Shirts proclaiming feminist slogans are standard issue for many college students, but who would have predicted that they would become a key trend on the runway? Woke couture sent out its first shoots last year, when Dior designer Maria Grazia Chiuri paired a flowing tulle skirt with a T-shirt that declared, “We Should All Be Feminists.” The shirt, retailing for $700, was an immediate social media success and has since been worn by Natalie Portman and Rihanna.
Political T’s positively proliferated at this year’s New York Fashion Week: Jonathan Simkhai gifted front-row attendees to his show with “Feminist AF” shirts, and Prabal Gurung, citing January’s women’s marches as inspiration, debuted T-shirts decorated with messages including “The Future Is Female” and “Nevertheless She Persisted.”
It isn’t immediately clear how these shirts are different from others you could find on Etsy, eBay, or even Amazon, other than the 3,000-percent price difference. The novelty seems to be rooted in the notion that Dior is making a feminist statement. Suddenly, the fashion crowd has embraced political clothing. Some observers have suggested this might even make feminism more palatable to a new crowd. Britain’s Daily Telegraph said Chiuri was “reaching women who might not normally be receptive to any kind of socially progressive message.”
“Designer protest wear” is a bit of an oxymoron, but the positive impact shouldn’t be ignored. We’re all familiar with the cultural cachet luxury brands wield, not to mention the trickle-down effect of trends. Consequently, more brands will surely soon be producing clothes that affirm women’s rights. If Juicy Couture was able to create a whole market for tracksuits with degrading slogans printed on their derrieres, it seems certain that within six months discount stores will be packed to the rafters with knockoff T-shirts covered in Elizabeth Warren quotes.
Fashion editors seem simultaneously excited and terrified by this new trend: They want to join the revolution, but they’re afraid of becoming just another body among the unmanicured masses. Vogue writer Eviana Hartman took an informal survey of fashion editors’ feelings about dressing for the resistance, and it was clear that they’re not quite ready for the barricades. They prefer to make a statement by donning boldly tailored items or featuring a pop of bright color rather than by slapping a slogan on their shirts. Hartman confessed that though she had purchased some vintage political T-shirts on eBay, she was struggling to integrate them into her wardrobe. She declared this “a good old-fashioned fashion challenge.”

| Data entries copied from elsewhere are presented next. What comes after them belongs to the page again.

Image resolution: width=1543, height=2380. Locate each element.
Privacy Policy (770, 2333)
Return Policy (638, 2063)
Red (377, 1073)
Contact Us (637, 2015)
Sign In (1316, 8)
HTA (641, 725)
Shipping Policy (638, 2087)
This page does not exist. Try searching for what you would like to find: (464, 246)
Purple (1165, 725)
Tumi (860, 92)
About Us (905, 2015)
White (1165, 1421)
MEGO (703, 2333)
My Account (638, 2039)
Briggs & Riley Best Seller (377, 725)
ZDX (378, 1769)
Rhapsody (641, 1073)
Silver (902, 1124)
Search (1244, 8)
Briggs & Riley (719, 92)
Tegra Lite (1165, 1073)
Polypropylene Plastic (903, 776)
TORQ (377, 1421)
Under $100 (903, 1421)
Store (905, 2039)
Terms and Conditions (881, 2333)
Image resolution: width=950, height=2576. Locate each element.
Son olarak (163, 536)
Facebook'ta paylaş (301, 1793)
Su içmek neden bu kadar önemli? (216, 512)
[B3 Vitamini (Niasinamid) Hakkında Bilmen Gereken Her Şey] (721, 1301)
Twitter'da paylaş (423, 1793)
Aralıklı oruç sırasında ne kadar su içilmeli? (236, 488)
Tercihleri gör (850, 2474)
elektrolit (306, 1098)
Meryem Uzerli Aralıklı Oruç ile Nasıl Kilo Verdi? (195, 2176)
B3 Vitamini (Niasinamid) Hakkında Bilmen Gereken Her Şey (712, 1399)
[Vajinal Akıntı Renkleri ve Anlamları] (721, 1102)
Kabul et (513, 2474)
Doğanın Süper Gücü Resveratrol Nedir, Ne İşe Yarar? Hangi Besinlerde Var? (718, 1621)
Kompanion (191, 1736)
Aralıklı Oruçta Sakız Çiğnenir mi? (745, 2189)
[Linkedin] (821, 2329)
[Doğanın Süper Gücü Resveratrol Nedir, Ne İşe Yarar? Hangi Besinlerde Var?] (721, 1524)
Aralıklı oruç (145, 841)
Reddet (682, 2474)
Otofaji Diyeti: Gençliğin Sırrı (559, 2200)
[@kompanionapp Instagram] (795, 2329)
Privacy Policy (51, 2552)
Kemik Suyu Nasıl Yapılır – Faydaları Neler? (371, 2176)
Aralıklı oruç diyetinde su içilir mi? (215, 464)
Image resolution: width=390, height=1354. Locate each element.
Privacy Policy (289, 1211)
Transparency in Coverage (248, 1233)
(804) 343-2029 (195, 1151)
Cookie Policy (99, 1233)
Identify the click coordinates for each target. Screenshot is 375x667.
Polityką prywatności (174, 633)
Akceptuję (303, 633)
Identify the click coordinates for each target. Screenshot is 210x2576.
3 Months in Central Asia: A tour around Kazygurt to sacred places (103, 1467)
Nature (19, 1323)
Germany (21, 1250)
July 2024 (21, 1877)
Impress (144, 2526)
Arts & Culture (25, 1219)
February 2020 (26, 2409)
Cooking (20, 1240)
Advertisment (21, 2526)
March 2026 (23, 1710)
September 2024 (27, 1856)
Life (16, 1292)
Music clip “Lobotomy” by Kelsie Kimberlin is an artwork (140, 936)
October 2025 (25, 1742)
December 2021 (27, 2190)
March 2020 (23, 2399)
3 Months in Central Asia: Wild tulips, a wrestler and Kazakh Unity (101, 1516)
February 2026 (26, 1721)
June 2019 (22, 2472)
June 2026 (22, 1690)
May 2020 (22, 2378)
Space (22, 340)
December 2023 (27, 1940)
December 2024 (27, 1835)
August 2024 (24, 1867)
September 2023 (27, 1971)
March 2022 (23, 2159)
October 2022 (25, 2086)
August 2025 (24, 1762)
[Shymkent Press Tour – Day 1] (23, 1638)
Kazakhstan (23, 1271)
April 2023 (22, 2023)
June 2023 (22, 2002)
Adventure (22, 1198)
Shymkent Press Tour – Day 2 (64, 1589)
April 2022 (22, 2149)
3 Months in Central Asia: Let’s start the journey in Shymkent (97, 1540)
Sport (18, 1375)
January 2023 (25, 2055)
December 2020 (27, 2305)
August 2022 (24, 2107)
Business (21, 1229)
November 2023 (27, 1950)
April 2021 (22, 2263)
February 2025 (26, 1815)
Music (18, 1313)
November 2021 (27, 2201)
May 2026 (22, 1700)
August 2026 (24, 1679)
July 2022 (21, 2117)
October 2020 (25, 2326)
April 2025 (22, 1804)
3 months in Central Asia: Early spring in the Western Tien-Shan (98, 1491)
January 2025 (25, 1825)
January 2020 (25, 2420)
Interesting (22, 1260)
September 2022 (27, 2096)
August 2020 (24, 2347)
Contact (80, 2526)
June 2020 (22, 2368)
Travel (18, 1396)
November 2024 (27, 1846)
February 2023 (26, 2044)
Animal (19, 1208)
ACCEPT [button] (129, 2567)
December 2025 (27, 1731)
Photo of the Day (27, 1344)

But isn’t the way to incorporate a T-shirt into your wardrobe simply to wear it with a pair of jeans? Do you need special protest pants or to balance it with a conciliatory skirt?
Worrying over the right way to style garments that proclaim one’s feminism seems like a desire to qualify the statements they’re proclaiming. The message is, “We should all be feminists, but I also believe in lipstick and this season’s Gucci loafers.” Or “My feminism is semi-ironic, as betrayed by my Gloria Steinem-style tinted glasses.”
To be sure, it will only be a good thing when Fifth Avenue is filled with fashionistas flaunting their feminism. Who could resist the spectacle of Park Avenue grandes dames wearing “Pussy Grabs Back” shirts? Nevertheless, when your first concern is matching your “Girl Power” T-shirt with your new leather boots rather with than the message it sends, you’re not so much supporting feminism as accessorizing with it.